But I do have to ask, what is the purpose of this Weezer album?

You can assume the ten songs, which dip into the ‘90s (No Scrubs) and ‘60s (Happy Together and Stand By Me) but spend the bulk of their time in the ‘80s and ‘70s, are childhood favourites of Rivers Cuomo (who was born in 1970) and his band of guitar pop fans and occasional ironists.

You can assume they want their fans, many of whom have stuck loyally through the stylistic variations and quality fluctuations of Weezer since the self-titled debut, aka the Blue Album, in 1994, to share the love.

You could also assume they have taken the view that those favourites were essentially perfect as originally performed because most of the time here the arrangements and sounds of the originals are replicated either exactly or with as close an approximation as possible.

Take Toto’s Africa for example (and, of course it would be Africa, which along with Horses in Australia, is an inexplicably beloved song of the under-25s – none of whom were born of course when they were released) which except for a slightly tougher guitar tone at times is all but indistinguishable from the original. Or Take On Me, whose introductory drum pattern is slightly different from the A-Ha version but the song otherwise plays it straight.

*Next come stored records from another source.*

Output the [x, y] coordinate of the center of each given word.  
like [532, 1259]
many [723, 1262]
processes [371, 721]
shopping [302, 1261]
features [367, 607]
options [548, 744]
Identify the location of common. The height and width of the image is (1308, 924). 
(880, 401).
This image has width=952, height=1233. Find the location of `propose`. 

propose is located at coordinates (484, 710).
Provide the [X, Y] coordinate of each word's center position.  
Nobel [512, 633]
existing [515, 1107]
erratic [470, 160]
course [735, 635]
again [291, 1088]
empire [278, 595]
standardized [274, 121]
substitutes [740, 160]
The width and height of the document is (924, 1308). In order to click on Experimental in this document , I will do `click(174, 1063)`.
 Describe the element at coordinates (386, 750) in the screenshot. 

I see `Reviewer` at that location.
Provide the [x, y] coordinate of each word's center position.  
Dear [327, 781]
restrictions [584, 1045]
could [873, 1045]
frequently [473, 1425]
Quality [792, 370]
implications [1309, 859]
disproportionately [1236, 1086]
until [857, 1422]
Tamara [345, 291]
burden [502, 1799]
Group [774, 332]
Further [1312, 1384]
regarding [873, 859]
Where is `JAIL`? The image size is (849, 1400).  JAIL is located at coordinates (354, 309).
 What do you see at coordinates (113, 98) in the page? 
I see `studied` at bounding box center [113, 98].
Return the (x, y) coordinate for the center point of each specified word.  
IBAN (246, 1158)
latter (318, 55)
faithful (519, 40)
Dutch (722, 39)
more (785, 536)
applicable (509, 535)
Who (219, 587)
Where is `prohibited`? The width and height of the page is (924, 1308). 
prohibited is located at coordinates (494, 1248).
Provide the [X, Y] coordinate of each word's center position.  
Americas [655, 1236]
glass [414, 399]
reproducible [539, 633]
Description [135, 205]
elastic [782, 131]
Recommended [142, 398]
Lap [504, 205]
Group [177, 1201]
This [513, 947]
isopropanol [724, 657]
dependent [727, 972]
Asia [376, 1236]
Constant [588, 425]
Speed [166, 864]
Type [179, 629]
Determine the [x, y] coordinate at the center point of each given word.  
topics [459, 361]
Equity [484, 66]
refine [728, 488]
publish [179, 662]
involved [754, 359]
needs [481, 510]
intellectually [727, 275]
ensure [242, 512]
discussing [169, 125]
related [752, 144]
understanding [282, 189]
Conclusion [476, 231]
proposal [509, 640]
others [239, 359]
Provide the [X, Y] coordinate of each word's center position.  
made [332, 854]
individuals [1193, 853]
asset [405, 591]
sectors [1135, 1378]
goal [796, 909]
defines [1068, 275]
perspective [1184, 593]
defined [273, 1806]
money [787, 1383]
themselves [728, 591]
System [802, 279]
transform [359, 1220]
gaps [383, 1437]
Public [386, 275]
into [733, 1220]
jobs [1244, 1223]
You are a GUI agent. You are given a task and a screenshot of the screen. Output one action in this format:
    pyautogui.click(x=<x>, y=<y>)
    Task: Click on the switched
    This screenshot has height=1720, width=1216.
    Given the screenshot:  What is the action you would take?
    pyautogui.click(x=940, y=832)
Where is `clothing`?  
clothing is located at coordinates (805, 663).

Much the same can be said for Sweet Dreams (Are Made Of This) and Everybody Wants To Rule The World whose keyboard sounds are as faithful as a Labrador and whose vocal arrangements are as familiar as an election promise of tax cuts. And if No Scrubs doesn’t have the same slinkiness of TLC it can’t be blamed on any attempt to change too much bar some rock guitars in the middle 8.

Likewise, if Paranoid isn’t as dark and invasive as the Sabbath original, it has more to with Cuomo’s sweeter voice than some sudden desire to make it pop. Or country, or R&B or anything different.

So what exactly do Weezer bring to the table with this mimicry? Nothing that says “I’d never expect to hear this song done like this”; nothing that says “when exposed/explored this way it makes me see/appreciate this song for the first time”; nothing that says “I thought I knew the best songs from [insert name here] but here’s a revelation I must go back and discover”; nothing even that says “well we’re being ironic”. Nothing that says “this is so Weezer”.

Like the colour itself, the Teal Album is neither this nor that, and unlikely to inspire anything more than middling response and being forgotten at the back of the wardrobe/cabinet soon enough when a proper colour (or the original version) is available on any streaming service.

Such an odd, wasteful, thing to do with your new record.